Home solar panels with flowers in foreground.

Another satisfying win for solar: I (finally) got my HOA to go solar!

The garage units in Littleton, Colo. that will soon have solar panels on them.
These south facing garage units at Highline Crossing Cohousing Community in Littleton, Colo. will soon have solar panels on their roofs. [Photo by Christof Demont-Heinrich]
editor's blog iconSo, after a year and half of working on it, I — along with several other hard working members of my HOA community here in Littleton, Colo. — have persuaded our neighbors to go solar!

I am so excited!! 🙂

On this beautiful May spring day — a perfect day for solar here in sunny Colorado — key members of our HOA signed a contract with Sopris Solar to install 19.6 kW worth of solar on our HOA community building and some of our garage units. The system will produce enough electricity to cover about 115 percent of our electric use in our HOA community house AND, perhaps more importantly, in our garages as well!

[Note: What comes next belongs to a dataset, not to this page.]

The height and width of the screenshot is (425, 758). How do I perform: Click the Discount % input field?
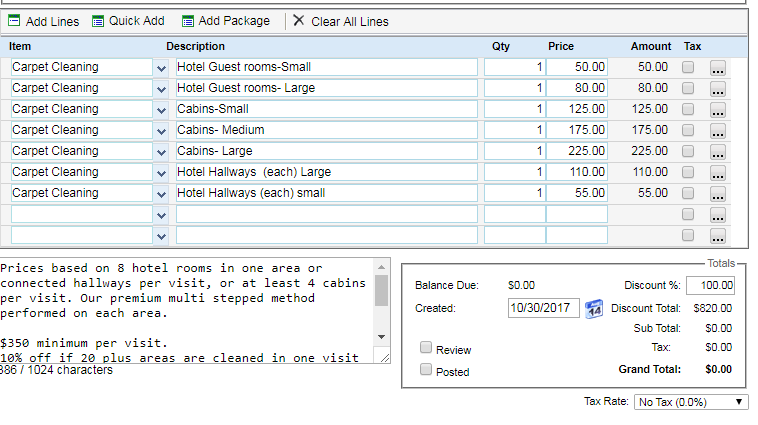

This means that after three and half years without being solar-charged, my 2017 Chevy Bolt will, come the end of July 2019, once again be solar-charged! Another resident here owns a 2016 Nissan LEAF, and his electric car will also be solar-charged.

In addition, a couple of other Highline Crossing neighbors have told me they are considering making their next car an electric car. So, within a couple of years we could have three, four, maybe even five solar-charged EVs in Highline Crossing Cohouising Community here in Littleton, Colo.!

[I have paid extra for Xcel Energy Windsource electricity across the past three and a half years, so, indirectly, I can say that my 2014 Nissan LEAF, and then my 2017 Chevy Bolt, have been “wind-charged”]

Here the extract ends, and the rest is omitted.